**GIVEN TEXT**:
────────────────────────────────────────
Denver Rental News & Information

Is the Denver Rental Market Going to Bust? Statistics and Other Important Information For Your Investment Property.

By Colorado & Company General - December 11, 2018

December 2018 Update from Colorado and Company

With 2019 right around the corner, we have put together the following update for all our treasured clients and acquaintances at Colorado and Company.

The rental market has been shifting and we want to make sure you have the necessary information to make the best decision for you and your clients.

For starters, it is no surprise we have a healthy employment growth in Metro Denver. Per Metro Denver’s Economic update in August of 2018, As of July 2018, Metro Denver’s year-to-date employment had increased 2.6 % compared to 1.9% last year and Colorado is on track to rank 5th for employment growth in the Nation. Employment growth along with an amazing quality of life has resulted in Metro Denver’s population to continue to grow on average of 1.7% year over the past 10 years. That is 50,000 net new people each year. 

Despite the continued increase of population rental rates are on the decline for the year and vacancy rates are on the rise, resulting in investors finding it to take longer to find qualified renters and for lower rental rates

What is causing this counter-intuitive decline?

We think it is due to overbuilding of apartment buildings along with an increase of privately owned investment properties.  That being said, there is a major apartment building boom in Denver, making this increase in apartment buildings the second largest in the U.S., per capita. 

Statistics supporting our assessment:
  • Denver is 2nd Largest in Apartment building construction, per capita in the U.S.
  • In 2017, 13,348 apartments came onto the market
  • In 2018, the first three quarters delivered 8,448 units in the Denver metro area. There is a delay due to construction backups.
  • In 2019, projections call for 30,000 apartments over the next 30 months. 
  • 33% of apartments communities are high-end buildings.
  • 1 out of 7 downtown units come with the concession of one-month free rent
  • Average apartment and privately owned rental rates have decreased the 3rd Quarter

To clarify, we do not think we are in “doom and gloom” recession. The rental market is just softening and becoming far more balanced. Properties are still appreciating in value at a very healthy level. However, the “glory days” of Landlords leasing properties in a few days without much effort to highly qualified renters, and increasing their rental rates 10% year-over-year may be over. 

In today’s softer market Landlords must be strategic in avoiding vacancy loss, which can be much more expensive than a price drop. We recommend that owners, especially in direct competition with the apartment buildings, to market their properties at very competitive rental rates and be more flexible and open to
lease terms lengths, furnishings and pet conditions.
────────────────────────────────────────
**RECORDS**:
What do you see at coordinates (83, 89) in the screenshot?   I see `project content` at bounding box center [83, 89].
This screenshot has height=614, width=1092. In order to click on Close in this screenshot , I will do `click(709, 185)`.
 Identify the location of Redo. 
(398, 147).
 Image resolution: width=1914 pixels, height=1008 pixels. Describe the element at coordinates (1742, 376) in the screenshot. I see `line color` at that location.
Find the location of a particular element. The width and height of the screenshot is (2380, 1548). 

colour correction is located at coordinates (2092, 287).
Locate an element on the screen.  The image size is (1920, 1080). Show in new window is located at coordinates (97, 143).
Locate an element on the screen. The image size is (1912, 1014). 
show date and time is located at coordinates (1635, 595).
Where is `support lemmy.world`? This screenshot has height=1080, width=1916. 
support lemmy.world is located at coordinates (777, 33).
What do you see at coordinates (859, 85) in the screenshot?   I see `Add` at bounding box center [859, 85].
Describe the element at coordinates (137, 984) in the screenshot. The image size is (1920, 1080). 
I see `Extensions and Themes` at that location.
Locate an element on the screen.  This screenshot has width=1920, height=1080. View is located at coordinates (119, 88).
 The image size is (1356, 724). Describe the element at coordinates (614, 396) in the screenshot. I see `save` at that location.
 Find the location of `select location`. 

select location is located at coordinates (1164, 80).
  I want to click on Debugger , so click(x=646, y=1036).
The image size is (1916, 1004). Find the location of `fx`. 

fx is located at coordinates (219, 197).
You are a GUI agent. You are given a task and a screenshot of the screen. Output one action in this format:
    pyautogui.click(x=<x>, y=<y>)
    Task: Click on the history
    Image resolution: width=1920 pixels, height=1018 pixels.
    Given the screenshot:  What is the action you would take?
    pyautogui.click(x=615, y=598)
────────────────────────────────────────
**WHAT YOU SHOULD DO**:
According to the Denver rental market update, how many apartments came onto the market in 2017?

**ANSWER FOR THIS EXERCISE**:
13,348 apartments came onto the market in 2017.